• _What the exercise asks_:
Transcribe the entries below unchanged, from the line with "Click 참가자 #108809 in ninth place" up to and including the line with "Looking at the screenshot, I should [367, 212].".

[Saved data entries]

▬▬▬

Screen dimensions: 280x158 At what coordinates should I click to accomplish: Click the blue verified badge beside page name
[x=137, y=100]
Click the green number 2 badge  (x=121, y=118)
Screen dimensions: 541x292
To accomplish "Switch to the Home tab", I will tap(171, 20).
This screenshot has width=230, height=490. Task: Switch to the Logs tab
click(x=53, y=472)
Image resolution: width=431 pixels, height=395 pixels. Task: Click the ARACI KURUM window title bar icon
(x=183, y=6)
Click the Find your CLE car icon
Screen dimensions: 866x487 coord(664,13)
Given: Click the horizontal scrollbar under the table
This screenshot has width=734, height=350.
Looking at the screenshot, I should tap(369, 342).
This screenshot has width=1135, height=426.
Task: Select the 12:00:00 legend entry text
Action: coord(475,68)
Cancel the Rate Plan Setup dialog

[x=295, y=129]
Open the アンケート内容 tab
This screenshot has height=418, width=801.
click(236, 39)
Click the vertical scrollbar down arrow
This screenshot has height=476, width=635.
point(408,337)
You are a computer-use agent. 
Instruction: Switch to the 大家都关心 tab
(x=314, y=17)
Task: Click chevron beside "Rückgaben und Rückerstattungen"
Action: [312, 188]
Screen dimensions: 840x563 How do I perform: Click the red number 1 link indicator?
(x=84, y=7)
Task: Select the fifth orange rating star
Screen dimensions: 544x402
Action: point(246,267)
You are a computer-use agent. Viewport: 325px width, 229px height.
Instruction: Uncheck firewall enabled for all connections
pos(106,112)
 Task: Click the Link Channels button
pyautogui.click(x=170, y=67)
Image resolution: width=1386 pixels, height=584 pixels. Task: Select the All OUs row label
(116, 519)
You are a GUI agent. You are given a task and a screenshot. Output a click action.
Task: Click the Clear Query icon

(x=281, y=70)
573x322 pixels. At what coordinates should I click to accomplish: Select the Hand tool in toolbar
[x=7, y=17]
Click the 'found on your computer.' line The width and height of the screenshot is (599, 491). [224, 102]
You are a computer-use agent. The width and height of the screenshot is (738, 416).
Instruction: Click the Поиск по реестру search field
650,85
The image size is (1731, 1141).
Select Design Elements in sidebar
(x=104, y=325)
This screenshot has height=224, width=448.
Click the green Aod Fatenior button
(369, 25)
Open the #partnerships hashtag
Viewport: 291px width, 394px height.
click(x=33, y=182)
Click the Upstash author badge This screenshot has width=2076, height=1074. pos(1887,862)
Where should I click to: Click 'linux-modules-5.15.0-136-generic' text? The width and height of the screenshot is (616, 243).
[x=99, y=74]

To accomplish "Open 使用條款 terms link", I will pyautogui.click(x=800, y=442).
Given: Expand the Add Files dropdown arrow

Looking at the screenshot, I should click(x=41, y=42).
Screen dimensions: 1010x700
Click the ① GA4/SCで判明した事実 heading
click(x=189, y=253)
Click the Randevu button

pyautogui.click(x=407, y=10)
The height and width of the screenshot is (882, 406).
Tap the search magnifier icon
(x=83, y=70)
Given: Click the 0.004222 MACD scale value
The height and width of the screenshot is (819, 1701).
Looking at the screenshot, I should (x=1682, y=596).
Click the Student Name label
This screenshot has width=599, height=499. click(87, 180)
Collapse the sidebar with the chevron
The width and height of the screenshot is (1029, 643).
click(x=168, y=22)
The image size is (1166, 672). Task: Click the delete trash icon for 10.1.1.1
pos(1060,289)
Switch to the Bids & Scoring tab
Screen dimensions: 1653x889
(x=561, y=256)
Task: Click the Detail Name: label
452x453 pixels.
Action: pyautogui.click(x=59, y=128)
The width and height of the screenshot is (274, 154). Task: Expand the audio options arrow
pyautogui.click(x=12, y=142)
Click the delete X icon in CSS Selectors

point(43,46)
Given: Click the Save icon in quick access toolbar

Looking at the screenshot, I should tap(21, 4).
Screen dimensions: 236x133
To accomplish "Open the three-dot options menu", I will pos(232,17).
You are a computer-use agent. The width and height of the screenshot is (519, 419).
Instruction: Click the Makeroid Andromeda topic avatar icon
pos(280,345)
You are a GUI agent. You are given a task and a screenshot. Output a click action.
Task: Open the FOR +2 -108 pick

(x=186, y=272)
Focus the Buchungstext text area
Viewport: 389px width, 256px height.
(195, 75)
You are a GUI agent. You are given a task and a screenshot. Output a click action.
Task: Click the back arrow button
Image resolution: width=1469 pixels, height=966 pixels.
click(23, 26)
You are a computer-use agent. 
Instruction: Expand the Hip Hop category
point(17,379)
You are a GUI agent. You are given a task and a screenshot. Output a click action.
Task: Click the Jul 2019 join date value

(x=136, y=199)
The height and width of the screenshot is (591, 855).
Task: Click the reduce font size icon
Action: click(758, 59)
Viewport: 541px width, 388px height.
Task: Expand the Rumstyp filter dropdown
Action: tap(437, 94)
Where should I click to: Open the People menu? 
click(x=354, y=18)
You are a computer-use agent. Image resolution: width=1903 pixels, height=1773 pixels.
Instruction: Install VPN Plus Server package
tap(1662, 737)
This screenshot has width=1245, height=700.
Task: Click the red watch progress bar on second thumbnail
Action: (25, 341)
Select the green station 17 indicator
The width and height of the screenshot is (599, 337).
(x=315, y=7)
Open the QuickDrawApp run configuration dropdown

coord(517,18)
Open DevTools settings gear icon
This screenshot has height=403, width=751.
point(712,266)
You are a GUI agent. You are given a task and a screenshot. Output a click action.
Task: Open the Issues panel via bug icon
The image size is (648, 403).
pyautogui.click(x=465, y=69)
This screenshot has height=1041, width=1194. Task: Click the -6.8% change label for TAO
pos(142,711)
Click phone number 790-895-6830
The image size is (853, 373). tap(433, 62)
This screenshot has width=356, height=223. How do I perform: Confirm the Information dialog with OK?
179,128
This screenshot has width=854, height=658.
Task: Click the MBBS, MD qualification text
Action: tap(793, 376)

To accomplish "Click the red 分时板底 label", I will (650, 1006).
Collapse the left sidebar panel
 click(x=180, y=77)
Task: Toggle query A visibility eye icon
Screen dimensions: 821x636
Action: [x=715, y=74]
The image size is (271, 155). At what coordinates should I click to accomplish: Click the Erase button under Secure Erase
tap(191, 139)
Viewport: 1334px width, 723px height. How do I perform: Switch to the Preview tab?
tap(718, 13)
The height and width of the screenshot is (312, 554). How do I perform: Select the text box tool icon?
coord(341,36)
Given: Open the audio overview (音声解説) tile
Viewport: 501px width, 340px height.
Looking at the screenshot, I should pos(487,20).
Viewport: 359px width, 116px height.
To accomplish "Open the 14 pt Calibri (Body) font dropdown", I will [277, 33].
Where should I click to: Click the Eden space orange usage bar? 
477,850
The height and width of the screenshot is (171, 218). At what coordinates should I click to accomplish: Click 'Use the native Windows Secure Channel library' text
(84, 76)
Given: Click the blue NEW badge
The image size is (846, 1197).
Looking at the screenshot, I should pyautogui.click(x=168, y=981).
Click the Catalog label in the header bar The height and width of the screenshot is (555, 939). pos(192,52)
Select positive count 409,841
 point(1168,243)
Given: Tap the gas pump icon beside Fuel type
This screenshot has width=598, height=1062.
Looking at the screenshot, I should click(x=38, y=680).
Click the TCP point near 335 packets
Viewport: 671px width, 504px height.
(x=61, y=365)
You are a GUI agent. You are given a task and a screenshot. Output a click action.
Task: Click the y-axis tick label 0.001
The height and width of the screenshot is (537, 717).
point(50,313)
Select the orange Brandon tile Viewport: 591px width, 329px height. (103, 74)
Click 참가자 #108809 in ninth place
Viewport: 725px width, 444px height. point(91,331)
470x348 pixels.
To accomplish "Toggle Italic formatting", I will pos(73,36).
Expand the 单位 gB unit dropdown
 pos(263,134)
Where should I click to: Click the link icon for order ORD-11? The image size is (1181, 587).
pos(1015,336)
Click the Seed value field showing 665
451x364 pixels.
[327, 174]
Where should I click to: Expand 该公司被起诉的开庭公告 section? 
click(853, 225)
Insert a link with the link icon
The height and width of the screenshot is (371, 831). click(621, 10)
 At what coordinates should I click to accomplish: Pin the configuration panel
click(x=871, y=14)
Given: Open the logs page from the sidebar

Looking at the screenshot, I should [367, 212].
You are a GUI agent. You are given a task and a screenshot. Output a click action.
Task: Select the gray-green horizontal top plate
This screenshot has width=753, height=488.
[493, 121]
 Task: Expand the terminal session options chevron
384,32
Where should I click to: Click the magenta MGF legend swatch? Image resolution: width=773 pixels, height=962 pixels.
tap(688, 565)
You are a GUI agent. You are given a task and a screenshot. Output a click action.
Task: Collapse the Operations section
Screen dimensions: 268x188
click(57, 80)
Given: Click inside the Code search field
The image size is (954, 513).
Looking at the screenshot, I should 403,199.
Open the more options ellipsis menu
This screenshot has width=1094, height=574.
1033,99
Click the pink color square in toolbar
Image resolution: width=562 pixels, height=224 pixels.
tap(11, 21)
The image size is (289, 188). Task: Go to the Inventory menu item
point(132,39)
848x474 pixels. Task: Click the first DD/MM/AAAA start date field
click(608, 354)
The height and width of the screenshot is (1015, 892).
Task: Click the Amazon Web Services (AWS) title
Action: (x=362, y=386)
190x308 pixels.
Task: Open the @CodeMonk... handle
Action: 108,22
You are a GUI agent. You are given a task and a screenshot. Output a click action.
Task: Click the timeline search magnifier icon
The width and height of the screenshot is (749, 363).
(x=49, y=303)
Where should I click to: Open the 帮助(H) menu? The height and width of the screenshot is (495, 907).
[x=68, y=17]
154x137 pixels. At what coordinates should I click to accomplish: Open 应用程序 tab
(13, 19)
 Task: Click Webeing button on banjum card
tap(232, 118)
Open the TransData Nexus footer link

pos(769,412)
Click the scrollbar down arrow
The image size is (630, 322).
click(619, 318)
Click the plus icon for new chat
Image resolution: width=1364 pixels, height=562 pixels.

▬▬▬

• _The output_:
Click 참가자 #108809 in ninth place
Viewport: 725px width, 444px height. point(91,331)
470x348 pixels.
To accomplish "Toggle Italic formatting", I will pos(73,36).
Expand the 单位 gB unit dropdown
 pos(263,134)
Where should I click to: Click the link icon for order ORD-11? The image size is (1181, 587).
pos(1015,336)
Click the Seed value field showing 665
451x364 pixels.
[327, 174]
Where should I click to: Expand 该公司被起诉的开庭公告 section? 
click(853, 225)
Insert a link with the link icon
The height and width of the screenshot is (371, 831). click(621, 10)
 At what coordinates should I click to accomplish: Pin the configuration panel
click(x=871, y=14)
Given: Open the logs page from the sidebar

Looking at the screenshot, I should [367, 212].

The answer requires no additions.